◆ Work instructions: Retype exactly the lines from the one that contains "Given: Click the Batch Name input field" through the end of the listing, both included, but not the pictures.
*** Records ***
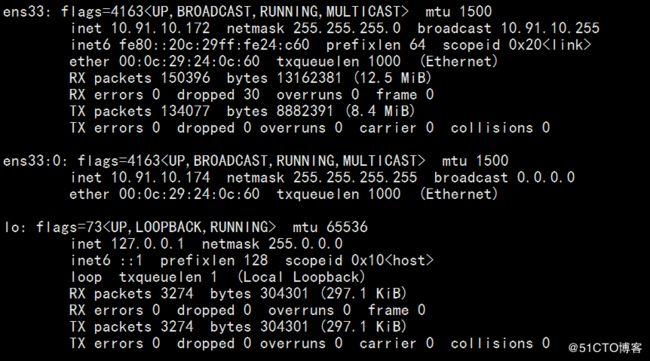Click the loopback address 127.0.0.1
This screenshot has width=650, height=361.
click(x=148, y=244)
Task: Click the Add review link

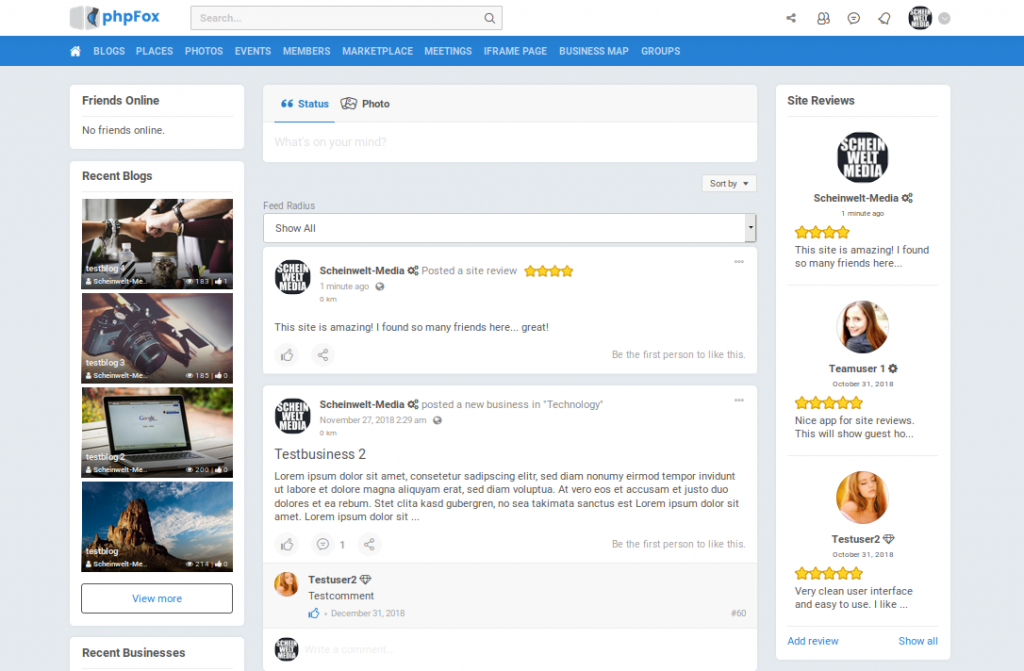Action: tap(812, 641)
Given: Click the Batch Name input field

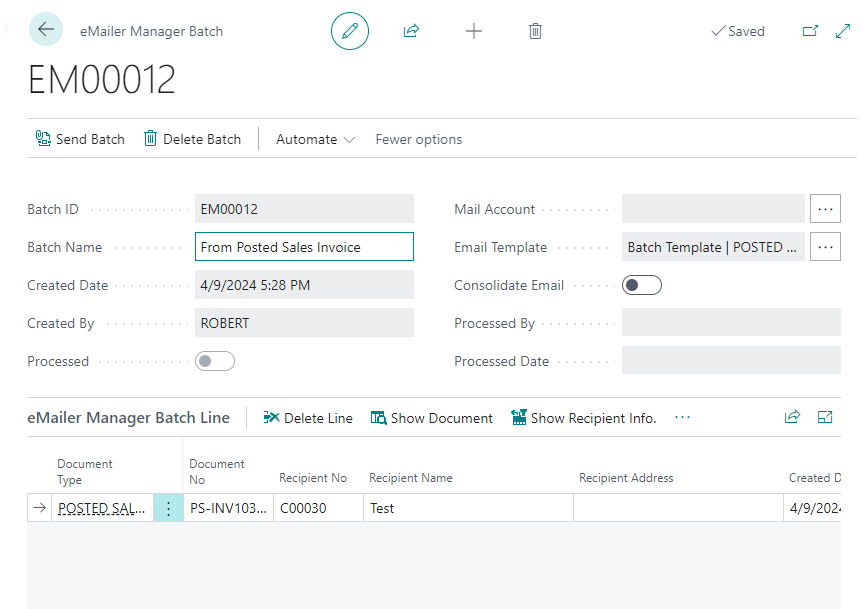Looking at the screenshot, I should pos(304,247).
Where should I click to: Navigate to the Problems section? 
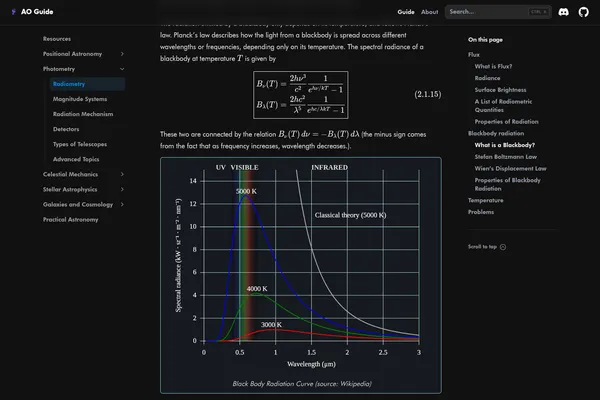pyautogui.click(x=481, y=212)
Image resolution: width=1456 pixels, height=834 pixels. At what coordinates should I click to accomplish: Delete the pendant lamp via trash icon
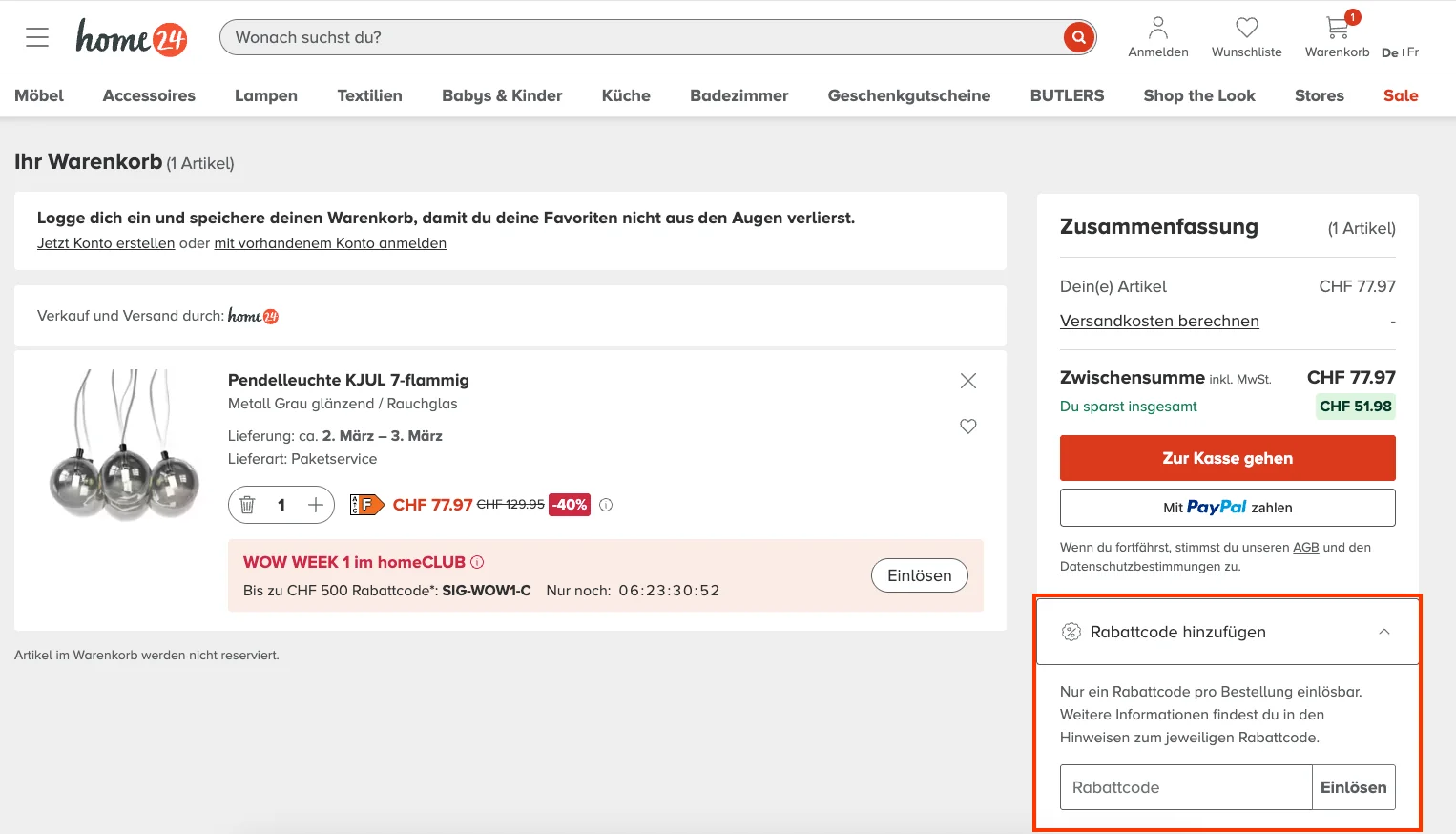coord(248,505)
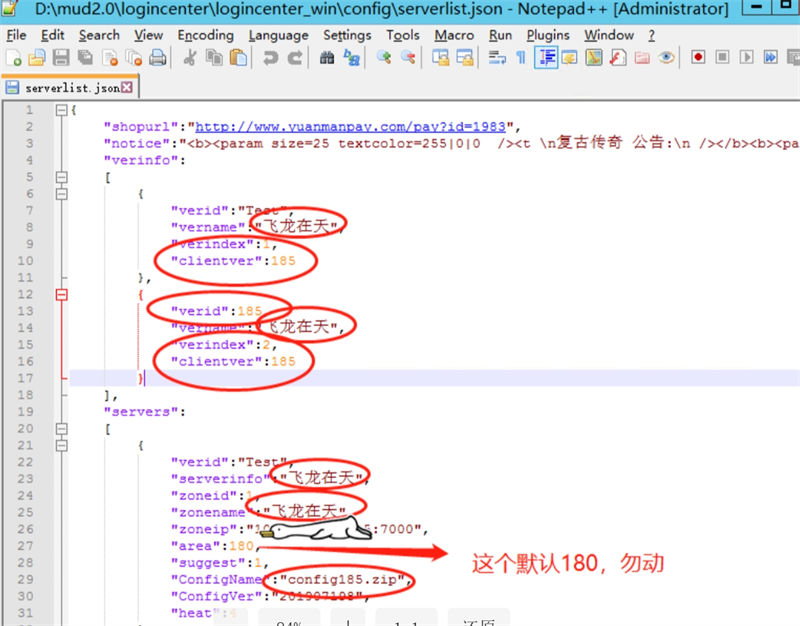
Task: Open the Plugins menu
Action: tap(547, 35)
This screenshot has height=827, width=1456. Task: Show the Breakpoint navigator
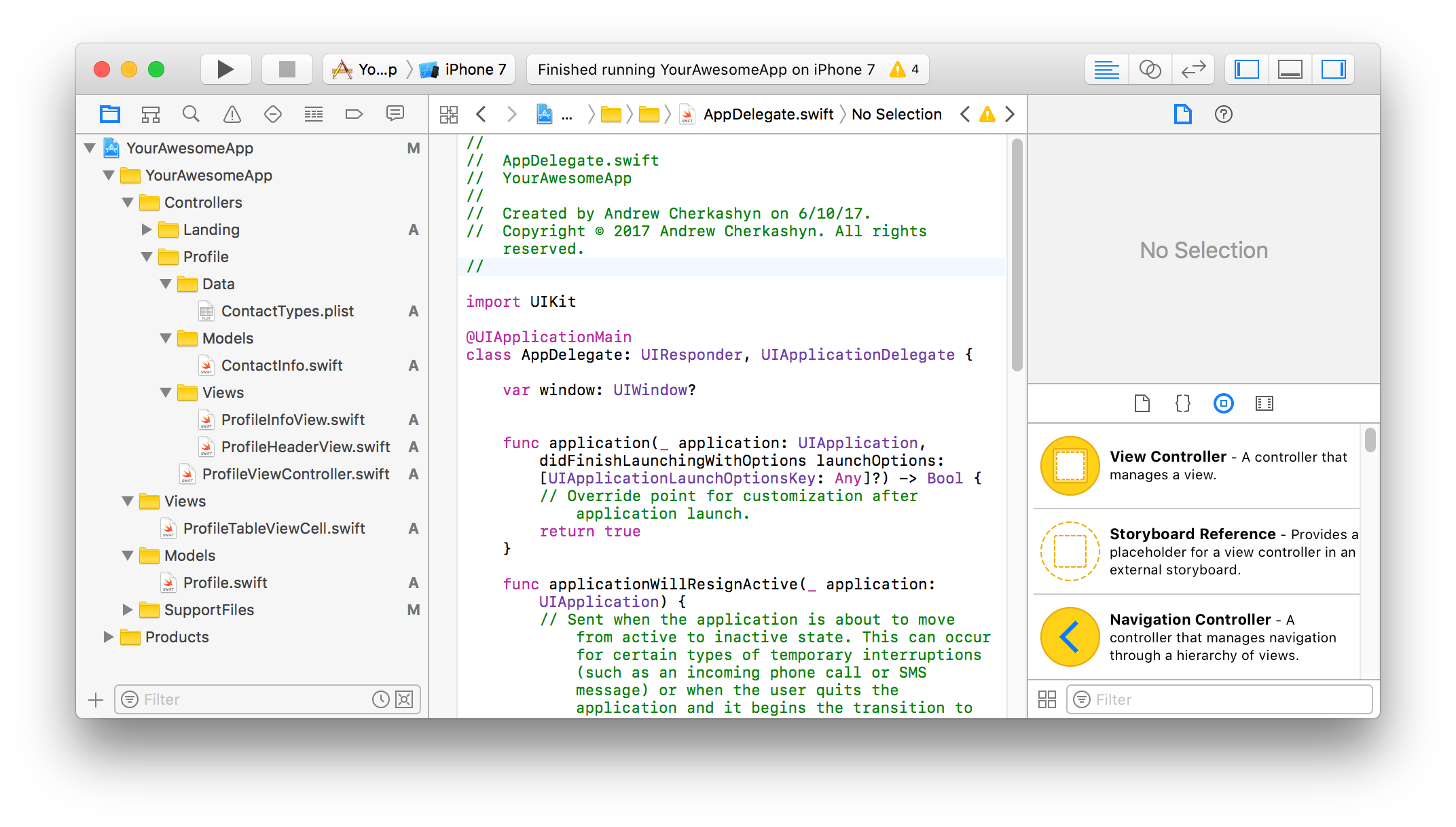pyautogui.click(x=354, y=114)
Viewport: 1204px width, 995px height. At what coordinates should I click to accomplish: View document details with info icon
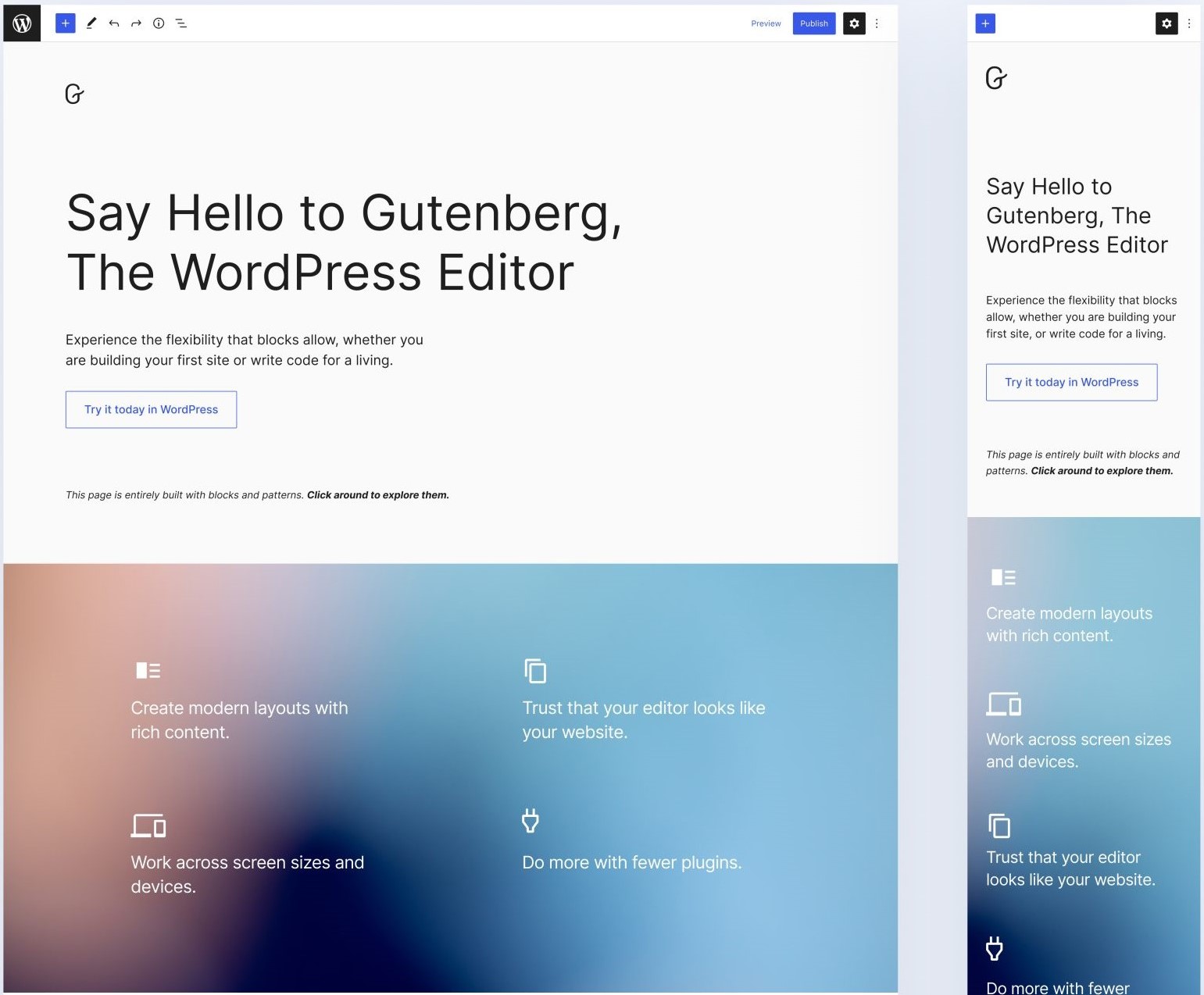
*** End of Records ***
◆ Output for this task:
Given: Click the Batch Name input field

Looking at the screenshot, I should pos(304,247).
Where should I click to: Navigate to the Problems section? 
pyautogui.click(x=481, y=212)
Image resolution: width=1456 pixels, height=834 pixels. At what coordinates should I click to accomplish: Delete the pendant lamp via trash icon
coord(248,505)
Task: Open the Plugins menu
Action: tap(547, 35)
This screenshot has height=827, width=1456. Task: Show the Breakpoint navigator
pyautogui.click(x=354, y=114)
Viewport: 1204px width, 995px height. At what coordinates should I click to accomplish: View document details with info icon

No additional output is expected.